The street looked dusty, gray.
Some buses stubbed the sidewalk. Angellette, dirty,
unkempt, felt Rosaura’s arm as it almost held her to
make her able to walk.
While she walked through the
porch, those child games came into her memory, the hopscotch painted on the
floor with white chalk, where she used to hop, trying with fear not to soil her
socks, when suddenly her mother’s shouts made her return home.
The silence between them could be
cut with the edge of a knife the young girl had inside – the weapon with which
so many times she wanted to kill, the invisible hook that little by little
consumes the wishes, that with internal voices adds itself to the desperation
of a truth.
How much pain years were leaving.
Angellette had so many and so few. For some she
lacked of knowledge, for others she was the girl of the mysterious objects.
The howls of her soul used to
wake her up. They were heavy, they had become like slabs, and with the
rejection they turned her into the creature of the smile that is emitted almost
as a crying.
She listened daily at their
voices: “When you laugh it seems as if you were crying. You are so crazy!”
Taunts, places between silence, maledictions.
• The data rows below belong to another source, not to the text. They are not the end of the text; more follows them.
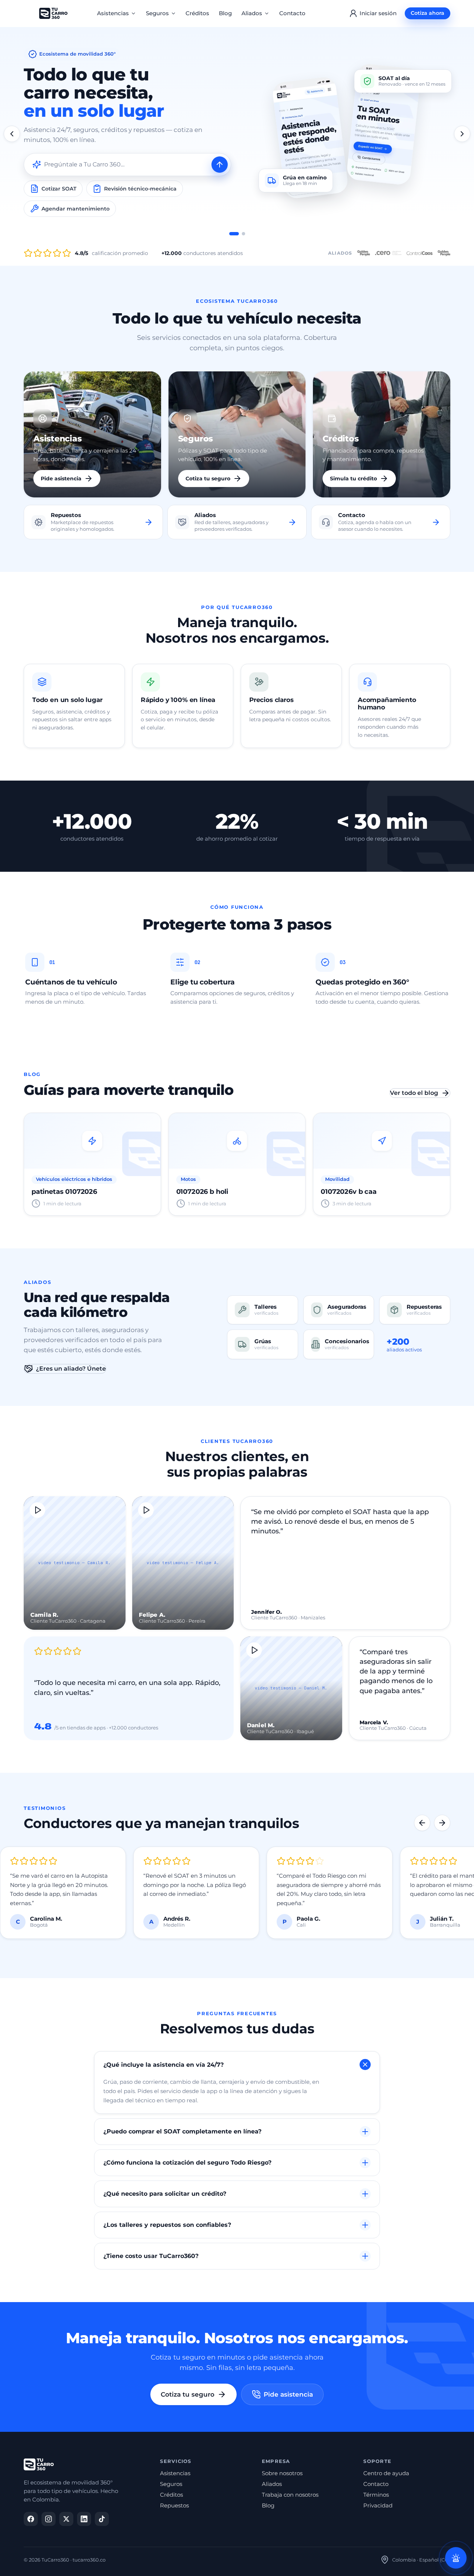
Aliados (251, 13)
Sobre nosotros (282, 2473)
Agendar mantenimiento (75, 209)
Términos (376, 2494)
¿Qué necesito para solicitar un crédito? (164, 2193)
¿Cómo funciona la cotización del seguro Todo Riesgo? (187, 2162)
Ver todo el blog (414, 1092)
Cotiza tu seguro (187, 2394)
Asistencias (113, 13)
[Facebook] (31, 2519)
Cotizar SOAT (58, 189)
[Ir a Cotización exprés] (243, 233)
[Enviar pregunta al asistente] (219, 164)
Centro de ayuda (386, 2473)
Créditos (197, 13)
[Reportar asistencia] (456, 2558)
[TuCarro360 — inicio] (53, 13)
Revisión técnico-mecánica (140, 189)
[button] (75, 1563)
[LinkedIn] (84, 2519)
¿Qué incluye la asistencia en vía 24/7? (163, 2064)
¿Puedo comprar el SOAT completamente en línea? (182, 2131)
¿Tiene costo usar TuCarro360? (150, 2255)
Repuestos (174, 2505)
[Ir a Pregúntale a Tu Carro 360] (234, 233)
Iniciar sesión (378, 13)
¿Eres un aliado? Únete (71, 1368)
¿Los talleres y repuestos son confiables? (167, 2224)
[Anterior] (12, 134)
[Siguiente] (462, 134)
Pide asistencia (288, 2394)
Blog (225, 13)
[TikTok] (102, 2519)
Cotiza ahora (427, 13)
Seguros (157, 13)
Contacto (292, 13)
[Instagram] (48, 2519)
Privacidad (378, 2505)
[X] (66, 2519)
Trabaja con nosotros (290, 2494)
She wanted to talk again about
the indifference that took her to pretend happiness, but as time passed by, it
filled her with loneliness.
Indifference that was shown on
the stove, in the living room, in the drawers, that merged
from clothes and vessels, in the early time of damned hours, when Erika’s look,
stuck on her face, bent her will for being born.
Rosaura,
immersed in her thoughts, became aware of the constant affliction reflected in
the eyes of the one that in order to live used to ask the permission of a
hostile world.
Her steps outlined insecurely.
For her this was as an affront.
Appointment with destiny, place
between spaces that curses times of confused reluctance, where breathing is
almost insensitive.
Did they drag her? Or, did they
walk for her?
Rosaura
stopped, caressed her, took out a handkerchief from her nurse robe and cleaned
her face. Took her by the arm walking her to the bench, the one where so many
times she dreamed about freedom.
The park was not the same. Her
tree, withered, as old as her, with deep roots, had broken parts of the paving.
Instinctively she turned her face
from one side to the other: the men selling cotton candy, her bicycle thrown on
the floor. She wished she could hear the children’s voices, those children with
whom she used to play.
She caressed the worn-out metal
of its seat, while she observed her withered veins, the bruises caused by the
injections, her stiffed fingers, her nails cut to the tip. She touched her
hands as if she wanted to caress herself, but she felt the coldness of
impotence.
You could see the silence. Angellette learned to recognize it in between the
hospital’s walls, locked up. It was her companion before she was born, phase of
a shaded moon without color.
She dreadfully observed her. She
wanted to beg her not to be the end, to keep her image, the protective one,
when the others did not even want to remember her.
Together, holding each other’s
hand, their figures closely merged. Rosaura took out
the comb, sleeked down her hair, started by fixing her jacket, talking to her
in a low voice, almost whispering to her ear.
You have to cheer up. They should
not see you like this.
Do you think it is easy?
I know it is not.
To face her.
And, have not you learnt to?
Yes! But with you, I am afraid to
do it alone.
Your Calvary
started alone.
How am I going to be able?
With the strength you have
struggled.
I am exhausted.
You will rest as you set things
straight.
Will I be able?
Are we not here? You have taken a
step ahead.
If it was not
for you... I smell like shit!
Well, not so different from when
I gave you the first electroshock.
If I would not met you....
And if I would not met you...
Well, for now you even made me lose my job, my jacket, and not only that, you
owe me a dress.
Both smiled again. Rosaura fixed her hair. Carefully she put the mirror on her
lap. Angellette looked at herself, and questioning
she outlined a smile.
I am not the same.
Of course not! You are different,
another, the one that let me know her truth, who knew how to face lies.